##### Selected text

What follows is a delicious slice of metafiction, made all the more gleefully entertaining as filtered through Carpenter's matter-of-fact approach. Trent investigates the disappearance of one Sutter Crane, a massively popular horror writer who's become the most widely read author of the 20th century, according to his publishers. Before he meets them, Trent fields an attack from an ax-wielding madman who calmly asks the investigator, "Do you read Sutter Crane?" before lunging for him. Crane's editor, Linda Styles (Julie Carmen), informs Trent that the man was Crane's agent. Within minutes, Trent manages to find clues in the book covers of Crane's novels that form a map of New Hampshire pointing to a location of his fictional setting Hobb's End (a nod to Stephen King and his fondness for fictional hamlets in Maine), and he and Styles head out to find the author.
Rapidly, things go awry. They cannot find Hobb's End because it doesn't exist, but Linda suffers a terrifying drive at night as John sleeps, at first passing by the same cyclist before accidentally striking him, driving on what appears to be the top of a storm cloud before somehow winding up in broad daylight in the town of Hobb's End. Naturally, Trent stirs only at the end and compliments Linda for finding the place.
From the start, everything in Hobb's End seems off, from the jittery old lady running the desk of a hotel (her name, Mrs. Pickman, a reference to Lovecraft's story "Pickman's Model," which somewhat informs the structure of this story) to a looming, black, Russian cathedral that we learn houses Crane. Linda begins to spot real-life corollaries between Crane's novels and events occurring in the town, and soon the two spot hideously mutated creatures roaming about causing violence. Crane shows Linda the manuscript for his new book, the titular, In the Mouth of Madness, as she sees both events that have already happened and events that will come to pass. In the process, she too becomes a monster.
Carpenter's cheek can be seen all over the place in the film, as Trent slowly realizes that everyone in the town, including himself, is a character written by Crane. A man in a bar kills himself in front of John, saying "I have to. He wrote me this way." This semi-religious speech is hinted at earlier when news briefs discuss the frenzy over Crane's books and the violence that erupts at bookstores when operators cannot meet the demands of his incensed fanbase and a pundit asks "When does fiction become religion?" I am reminded of the cases in the late-'80s and early-'90s when parents and distraction-hungry politicians railed against heavy metal for driving young fans to lives of debauchery and suicide, ignoring both the impact of Reagan's economic plan on the deification of fast, loose living involving a lot of spent cash and the unanswered question, "What band wants to kill its audience?" In Carpenter's metafilm, he parlays the hysteria over music into pulp fiction with a straight face that makes the whole gag that much funnier. Crane places something in his writing that causes hallucinations and paranoia in people's minds, leading them to tear humanity apart so that Crane might turn over the planet to a race of monsters he envisioned who worship him as a god. When the agent listening to Trent's story in the framing device asks Trent how Crane expects to control the world when so many don't read, John smiles and replies, "They're making a movie."
And so, the film ends with Trent, having walked out of the ransacked asylum and its massacred inhabitants and found his face on a movie billboard advertising the film we've been watching the whole time. As he sits in a vacant theater watching his own life played back to him, he begins to laugh maniacally. Is he insane? Is the entire film set inside Crane's novel and Trent is indeed the protagonist? Or is it all true, that Trent has been forced into bringing about the apocalypse and monsters are currently overrunning the humans that didn't already kill each other? John just laughs harder at the possibilities, a desperate final act to keep the darkness at bay for just a few more seconds.
Right behind him is Carpenter, laughing just as hard at his own demons. Carpenter had once again returned to horror after an attempt to branch out into another genre met with critical and commercial indifference, and the same fate would befall this feature. People were moving beyond Carpenter, even though most action/horror cinema of the '90s was a large step down from the quality of his best work, and Madness simply got lost in the shuffle. Yet Cahiers du Cinéma would place In the Mouth of Madness on their best of the year list, recognizing it as a top-notch oddity in the director's work that nevertheless displayed all his usual, blunt charm. For my money, it's Carpenter's finest since The Thing, and one of his key works.

##########
##### Provided data

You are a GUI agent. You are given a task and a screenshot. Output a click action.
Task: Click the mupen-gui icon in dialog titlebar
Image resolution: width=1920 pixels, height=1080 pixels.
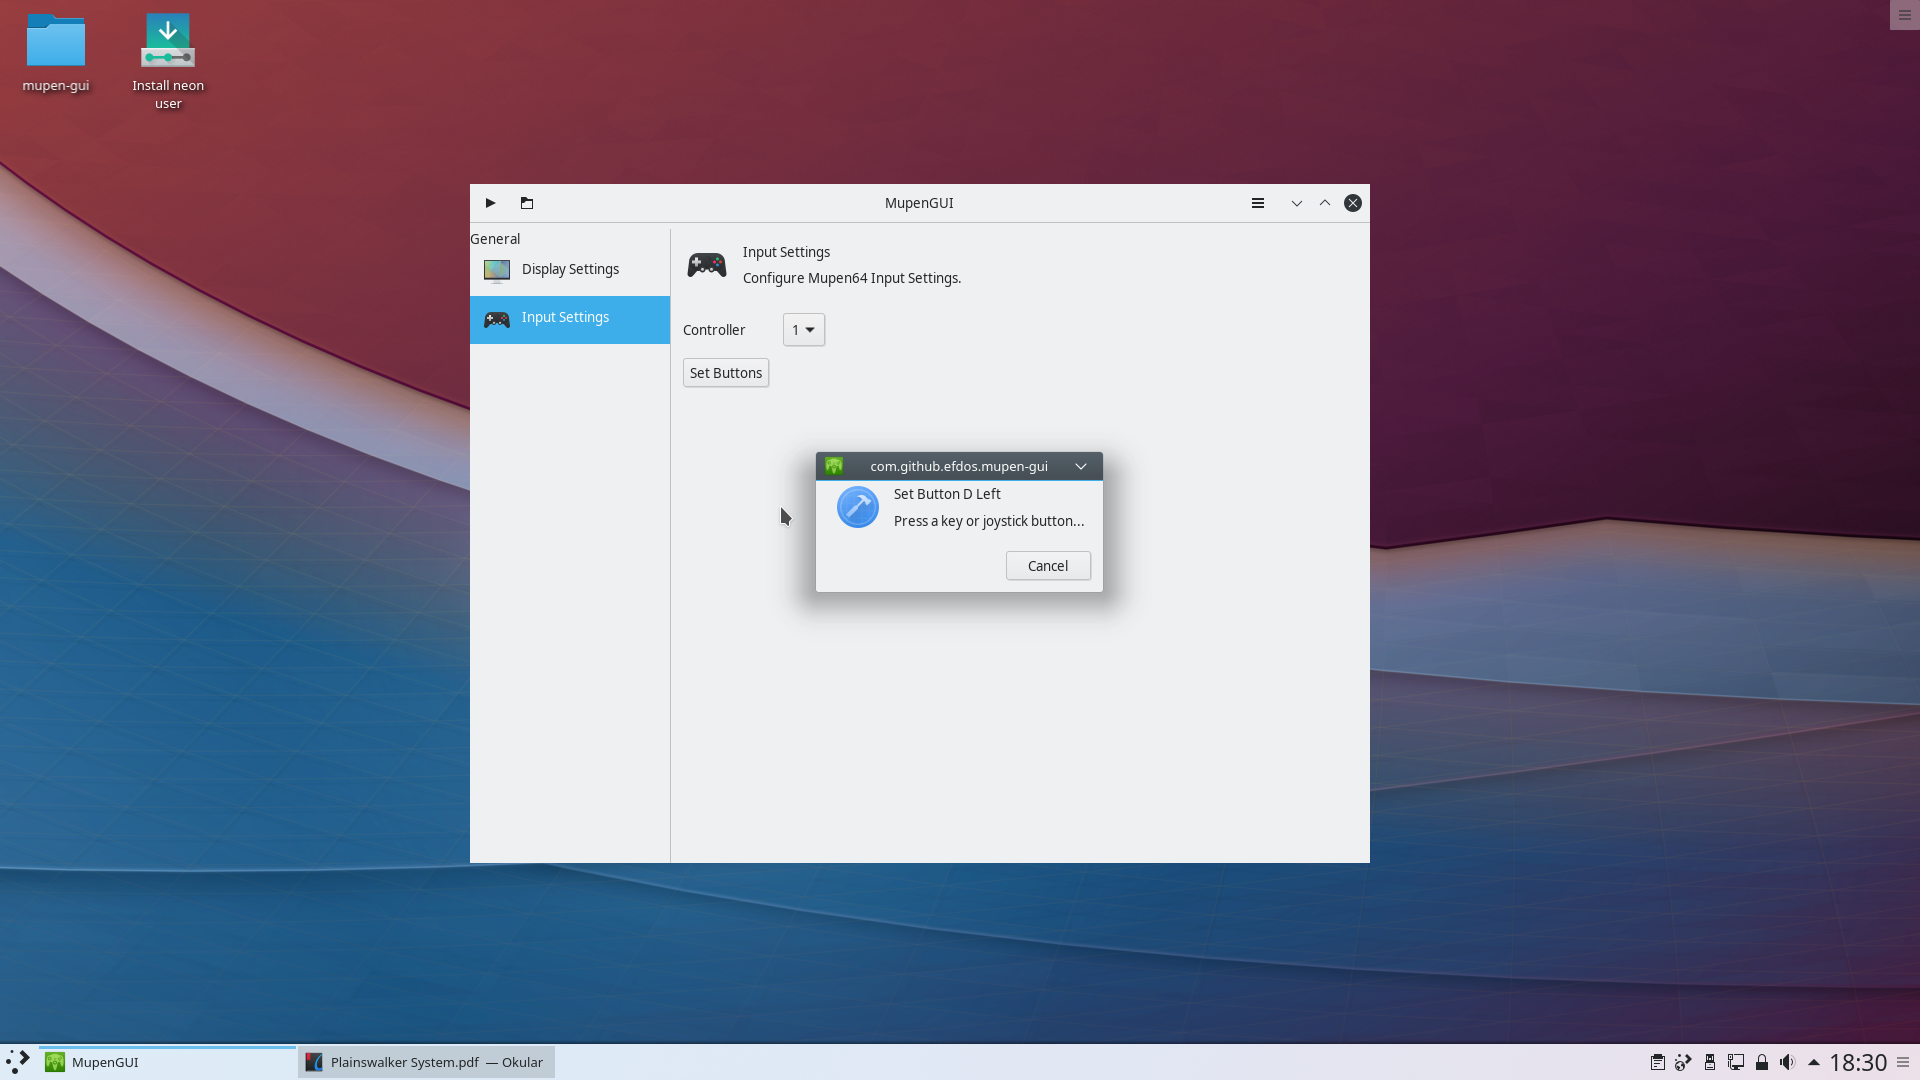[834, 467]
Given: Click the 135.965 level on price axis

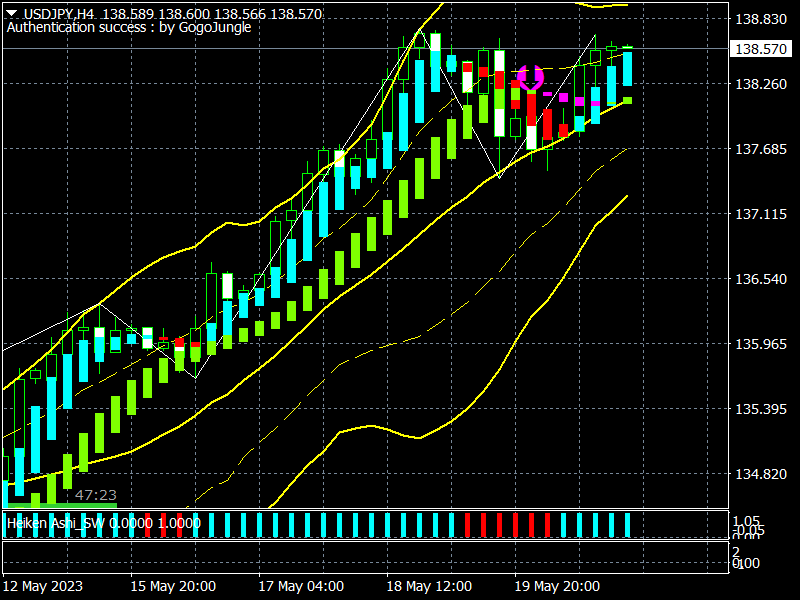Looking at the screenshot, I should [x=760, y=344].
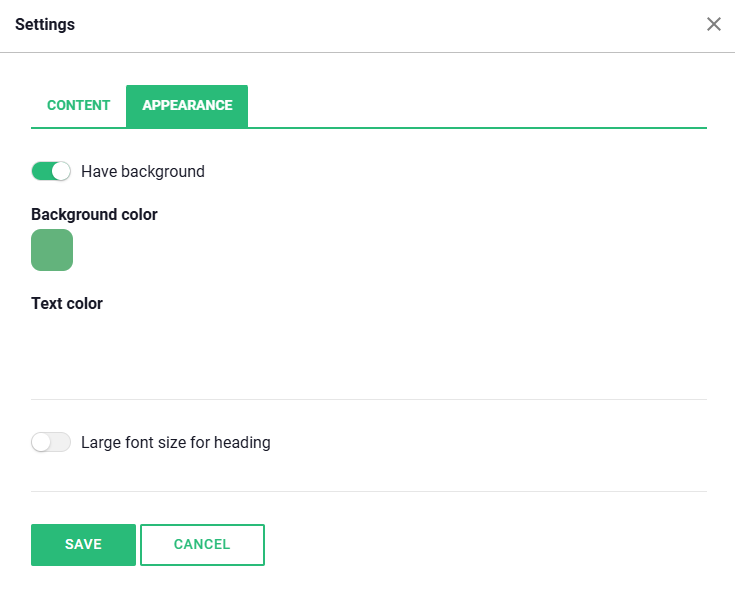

##########

Duplicate the part of the review of In the Mouth of Madness starting with "What follows is" and going on through "find the author.". The entries aren't needed for anything here.

Expected answer
What follows is a delicious slice of metafiction, made all the more gleefully entertaining as filtered through Carpenter's matter-of-fact approach. Trent investigates the disappearance of one Sutter Crane, a massively popular horror writer who's become the most widely read author of the 20th century, according to his publishers. Before he meets them, Trent fields an attack from an ax-wielding madman who calmly asks the investigator, "Do you read Sutter Crane?" before lunging for him. Crane's editor, Linda Styles (Julie Carmen), informs Trent that the man was Crane's agent. Within minutes, Trent manages to find clues in the book covers of Crane's novels that form a map of New Hampshire pointing to a location of his fictional setting Hobb's End (a nod to Stephen King and his fondness for fictional hamlets in Maine), and he and Styles head out to find the author.